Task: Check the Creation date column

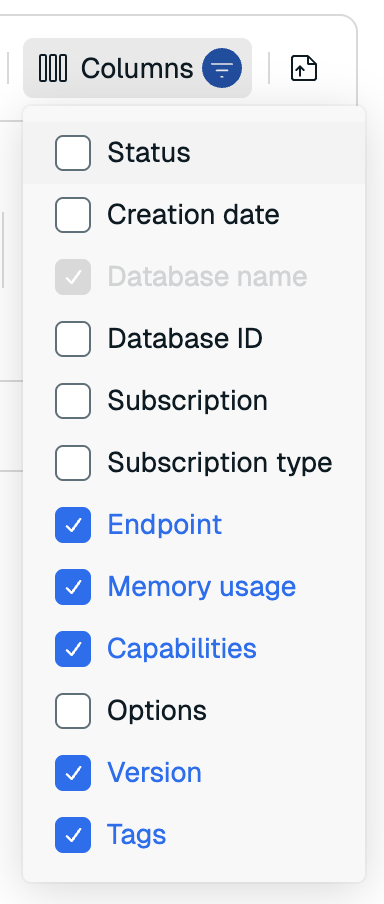Action: pyautogui.click(x=73, y=214)
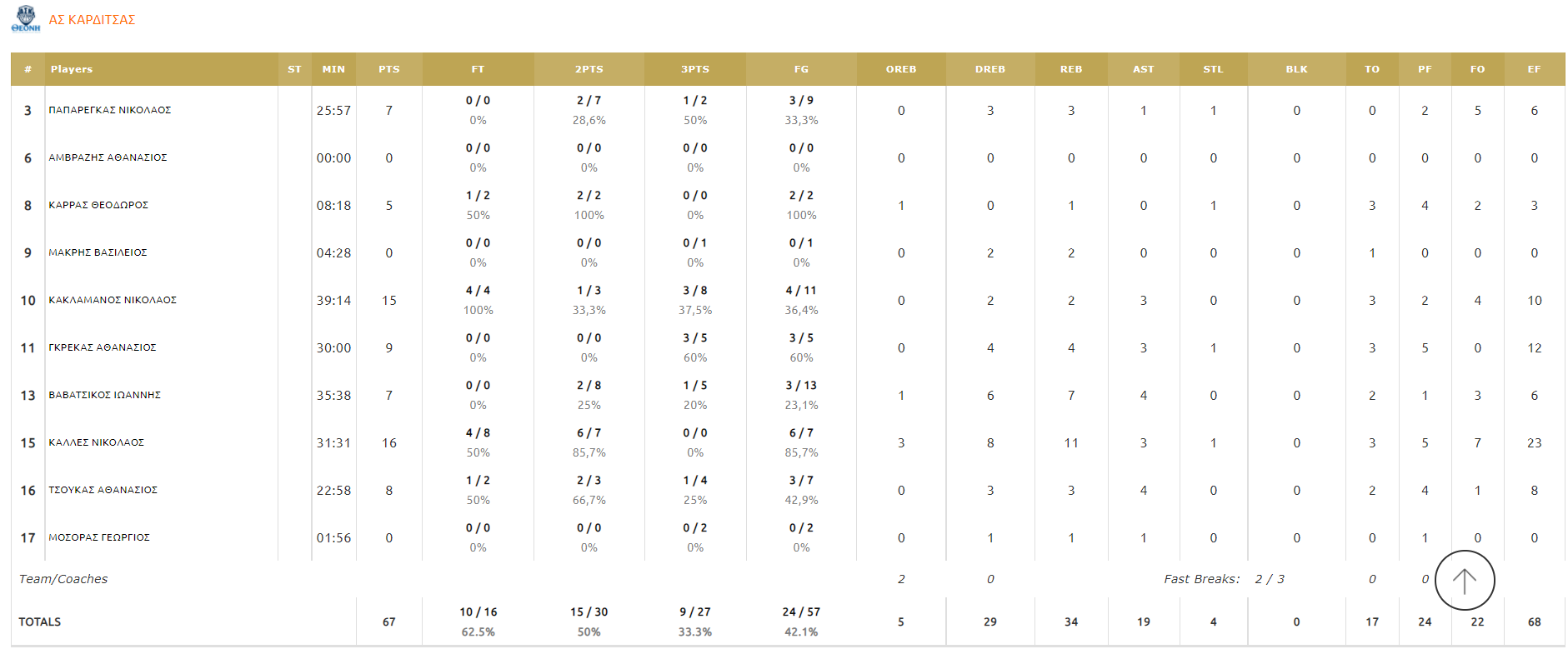Click the FT column header
The image size is (1568, 649).
478,69
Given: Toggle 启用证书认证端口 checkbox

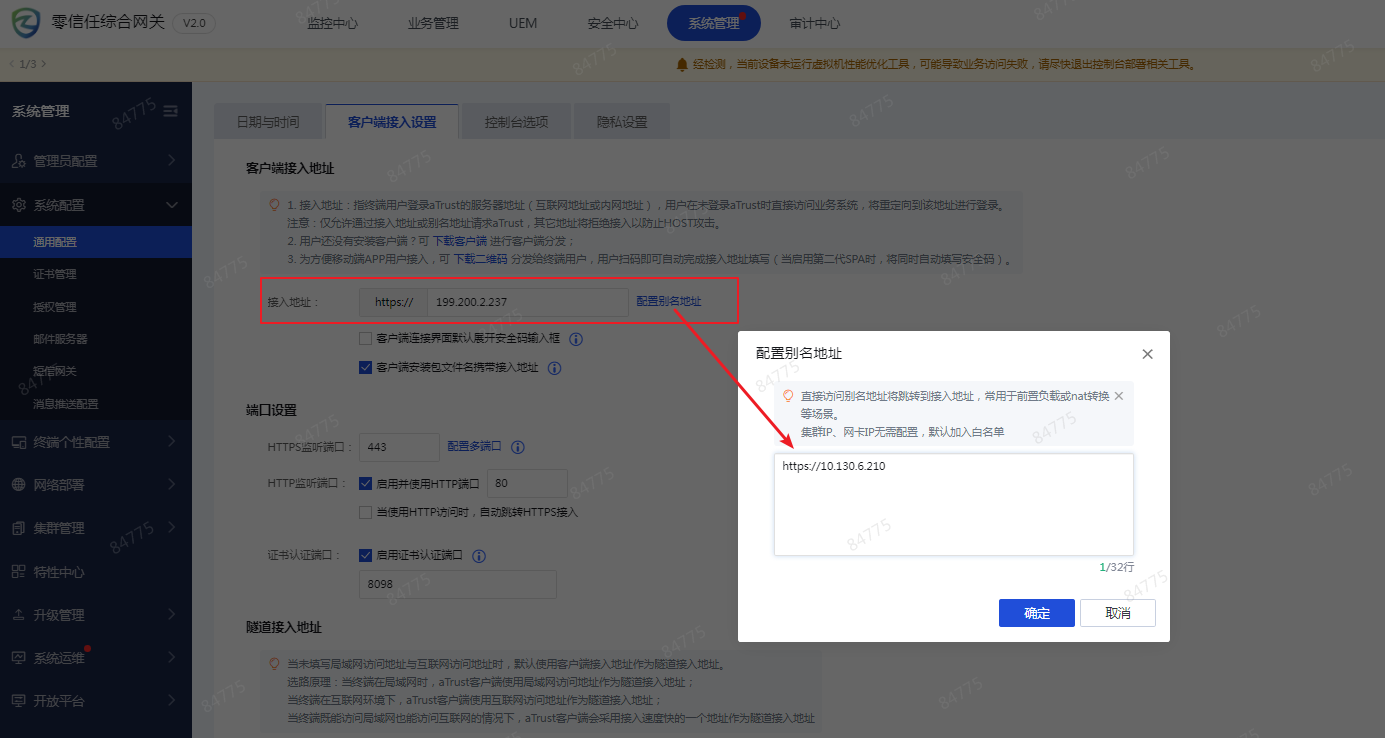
----------
* WORK REQUIRED: The answer should contain all the material above, copied exactly, and no images.

* FINISHED EXERCISE:
Task: Check the Creation date column

Action: pyautogui.click(x=73, y=214)
Click the FT column header
The image size is (1568, 649).
478,69
Given: Toggle 启用证书认证端口 checkbox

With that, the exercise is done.